Researchers have developed
a first alternative to heart
transplants by way of a special
propulsion technology on the
basis of lightweight robots
However, those robotic applications for working on human beings destined to become more important, must meet the highest safety standards.
Robotics is one of the oldest dreams of mankind and was always meant to make the impossible possible – at least in cinematic realization of science fiction and in literature. Since the first real confrontation between humans and robotics in the thirties during the New York World’s Fair however, a lot of time has passed. Back then humanized systems like the talking robot “Elektro“ and its later developed companion “Sparky“ the robot dog were a big attraction. Today the integration of technical solutions inside and on the human body is intriguing. Especially in surgical sciences, minimally invasive robotically-controlled procedures have been particularly convincing in the past few years. Significant developments have also taken their place in medical prosthetics and implant research.
A robot for your heart
A completely implantable cardiac assist system will be able to help patients with severe cardiac insufficiency in the long run, since up to now they only have limited treatment options available to them. Now researchers at the German Aerospace Center have developed a first alternative to heart transplants by way of a special propulsion technology on the basis of lightweight robots. By means of dual-chamber technology, the system supports the heart with pulsatile volumetric flow. The artificial heart pump is combined with a so-called DLR-TET. An implanted coil sends data and energy to the implant.
Whether the pumping system will reliably pass the crucial test in the human body however, is still the question. Especially when it comes to a highly sensitive and vitally important organ like the human heart, all possible complications should be ruled out beforehand. So far, the promising system has only been tested in acute and constant load experiments and on animals.
“Every time a symbiosis between human beings and technology occurs, we must scrutinize this kind of equipment with a technological impact assessment. We rate the system based on different criteria. For example, the user must not be put at risk and should not overrule him“, adds Professor Michael Decker, Deputy Director of the Institute for Technology Assessment and System Analysis (ITAS) at the Karlsruhe Institute of Technology (KIT).
First attempts at walking thanks to the exoskeleton
An entirely new robot system is being further developed at full speed by several companies all over the world: the exoskeleton – an external skeleton that is meant to assist mobility impaired people in walking.
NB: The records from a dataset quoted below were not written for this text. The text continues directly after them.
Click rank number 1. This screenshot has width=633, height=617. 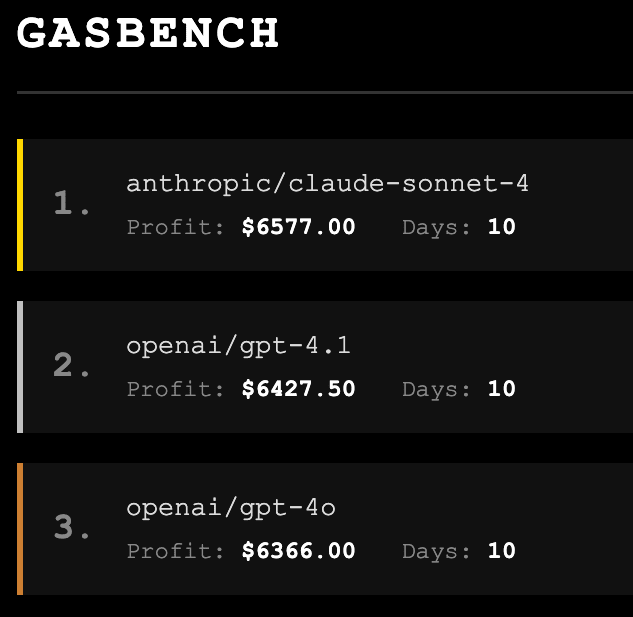pos(71,205)
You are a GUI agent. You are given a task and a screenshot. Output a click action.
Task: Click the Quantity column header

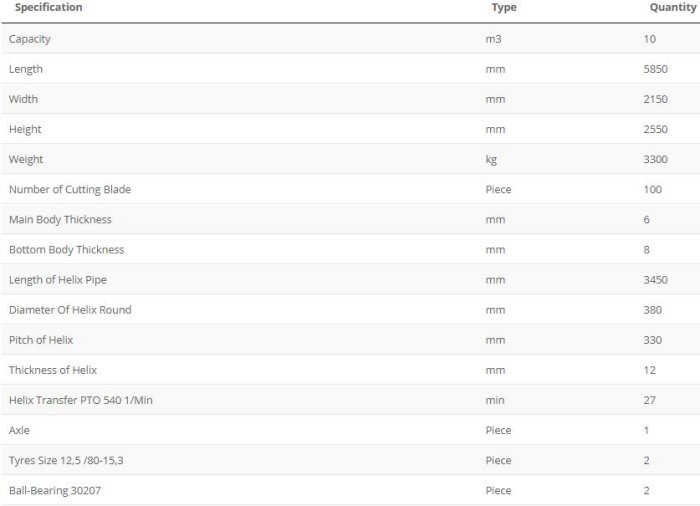tap(672, 8)
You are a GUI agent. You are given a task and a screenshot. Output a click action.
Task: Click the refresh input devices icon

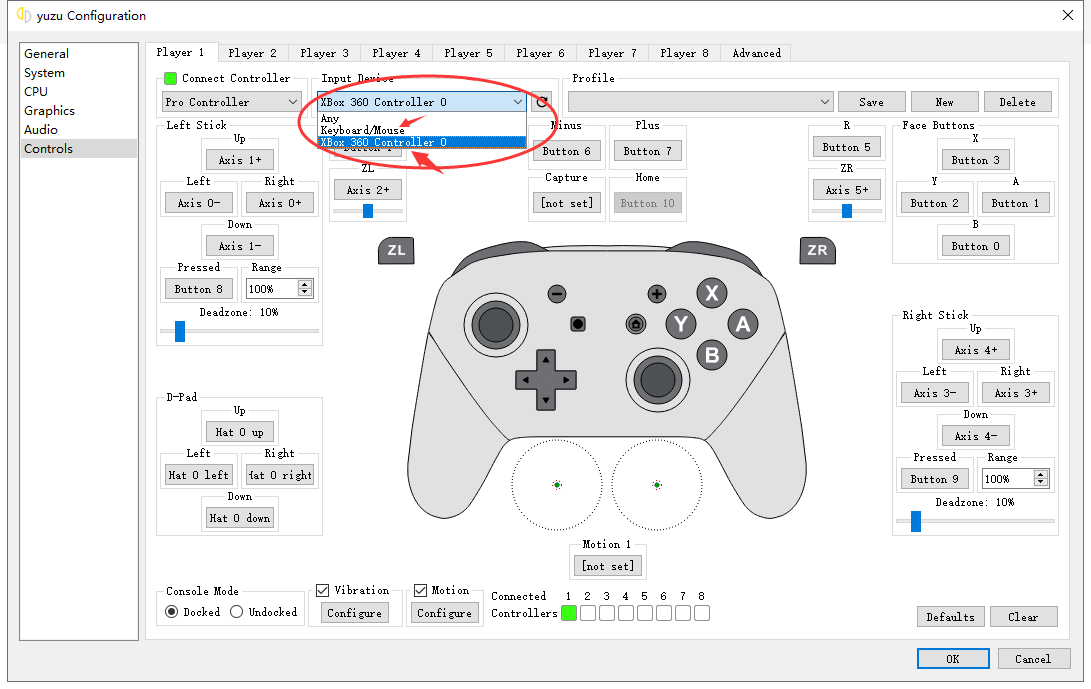pos(542,102)
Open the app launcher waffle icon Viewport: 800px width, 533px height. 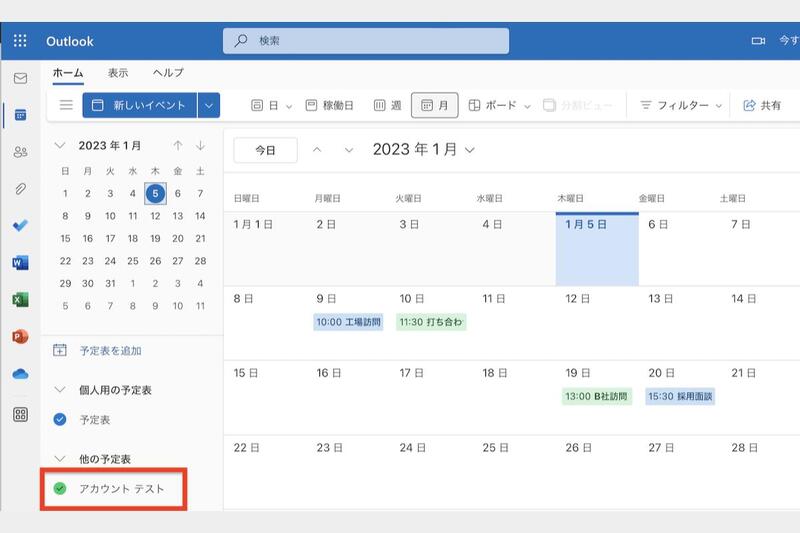20,41
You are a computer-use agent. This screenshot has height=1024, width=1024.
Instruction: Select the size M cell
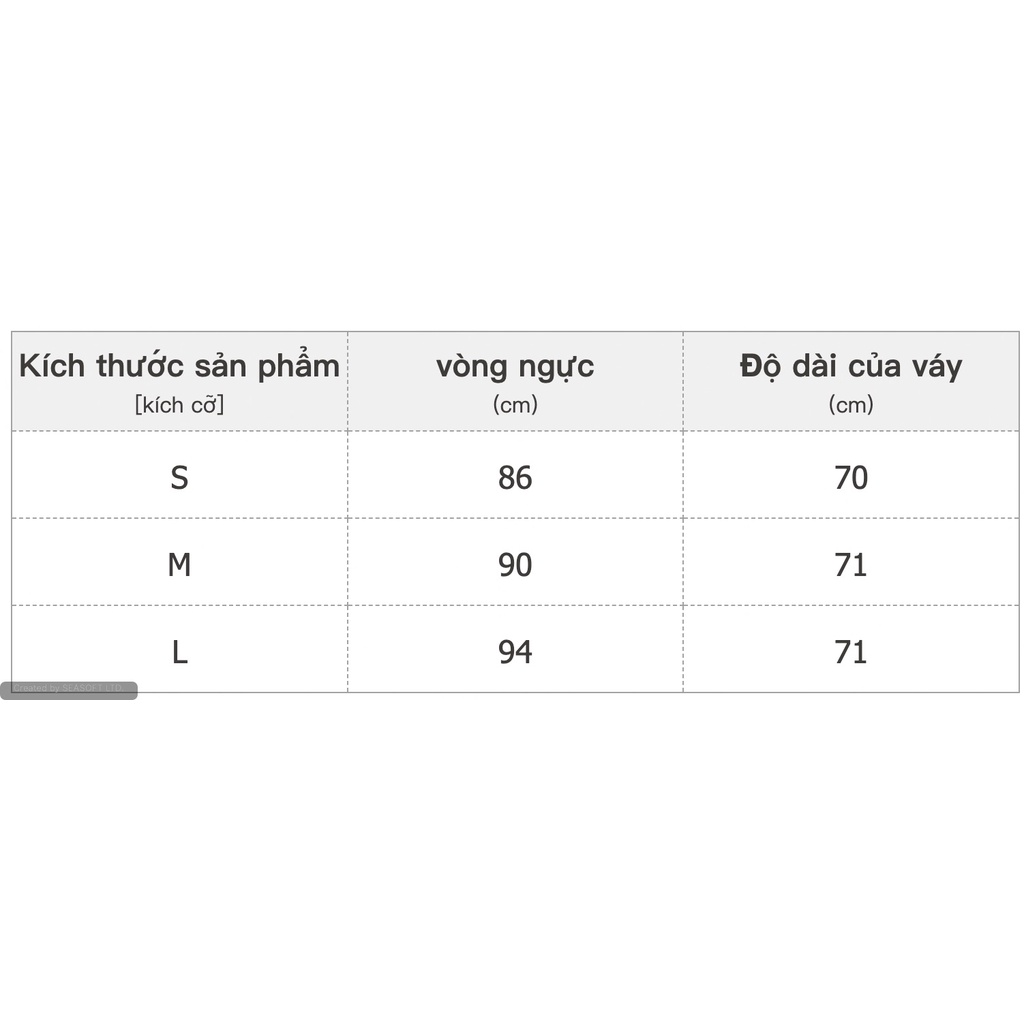179,566
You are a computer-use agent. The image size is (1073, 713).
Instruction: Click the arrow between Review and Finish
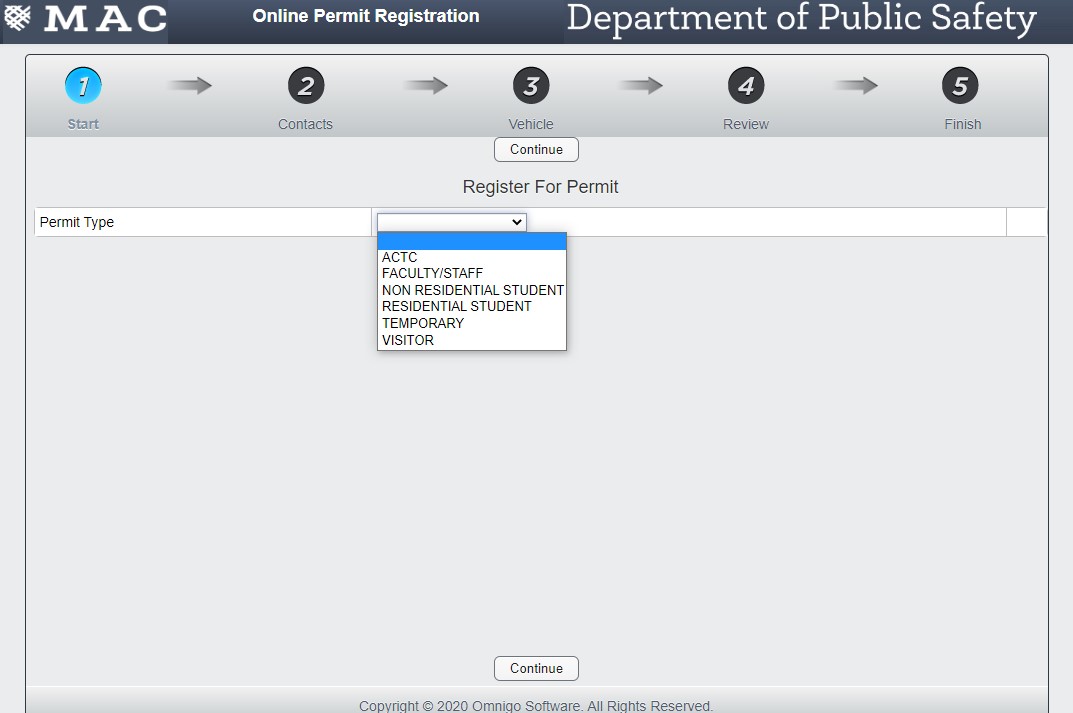pos(855,85)
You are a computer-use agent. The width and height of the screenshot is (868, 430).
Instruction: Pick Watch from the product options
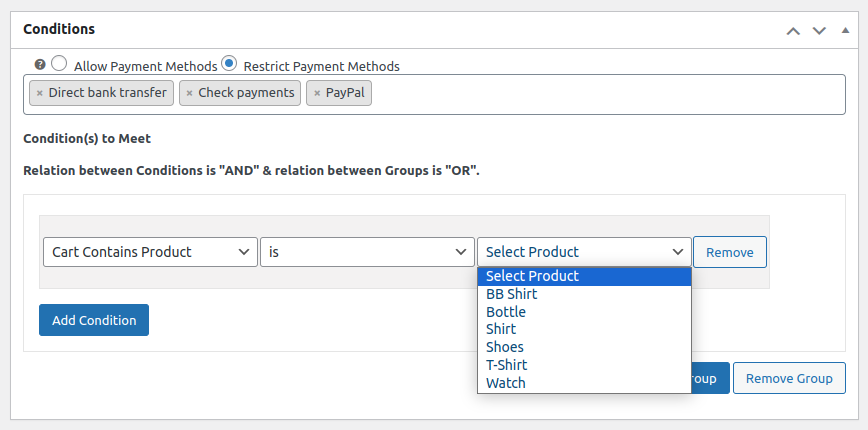pos(506,383)
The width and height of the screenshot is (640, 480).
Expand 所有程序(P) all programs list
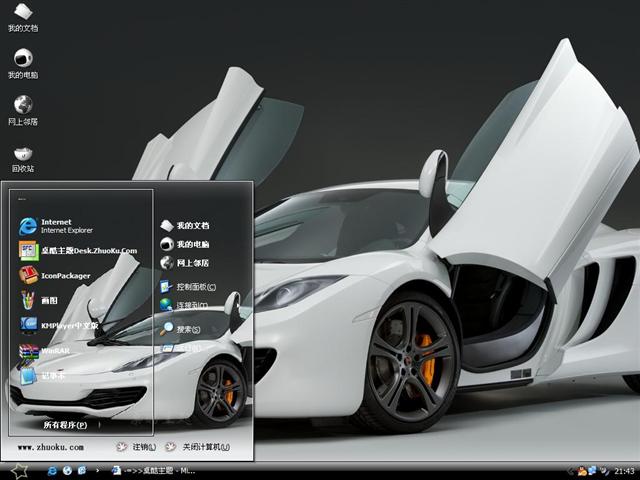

This is a structure that’s modeled after a natural skeleton. Researchers integrated ankle and knee joints on which motors have been attached that power the individual skeleton parts, so the patient is being walked by the system. The only people considered for using an exoskeleton, are those which no longer have any active muscle function in their legs, but can still sufficiently move their arms. The patients hold walking crutches which in turn have built-in switches. The user then initiates the corresponding step by applying pressure on the handle of the walking crutch. However one basic question remains: how high is the performance of such a battery-powered system?
The robotic walker is not
the magic cure for all patients;
Doctor Rüdiger Rupp, Chief of the Department of Experimental Neurorehabilitation at the Spinal Cord Injury Center, University Hospital Heidelberg, Germany, explains:”It varies with each system how long the batteries will last. The manufacturers keep a very low profile when it comes to this issue. However, this is a crucial criterion for user acceptance of these units. In our experience, the equipment should be operational for about eight hours. However, this largely depends on the type of use. “
If a patient wants to use the exoskeleton for an entire day that lasts about eight hours and wants to go for a walk for example, the battery capacity will barely be enough. Frequently the current exoskeleton versions are not operational for an entire day and have to occasionally be recharged.
The initial always positive reactions by paraplegic patients sometimes ignore one component: the robotic walker is not the magic cure for all patients. “The systems are suited for paraplegics with very deep lesions, where only the legs are being affected. All of the machines walk according to a programmed pattern. Consequently the patient has no way of controlling the machine under his own strength, at least as far as the current exoskeletons are concerned, “ Rupp emphasizes. That’s one important factor to not raise any unrealistic expectations.
As much as these developments in all areas of the public health sector raise early hopes and open up new possibilities for the industry: the safety of patients who use such robotic systems is an important part of the long-term success in the real world. Whatever possibilities still remain open, will require close examination for both systems. After all, the present state of studies is still in its beginning stages.
“So far the model was tested by the manufacturer in a study with ten patients; that’s the latest from this year’s Paraplegic Conference, to find out to which extent patients are actually able to control such a system. This was not about therapeutic effects,“ says Rupp.
At the moment predominantly rehabilitation clinics utilize the system to treat patients. But there is no reliable study data yet on how far the systems provide a therapeutic benefit. We may be anxious to see the further development.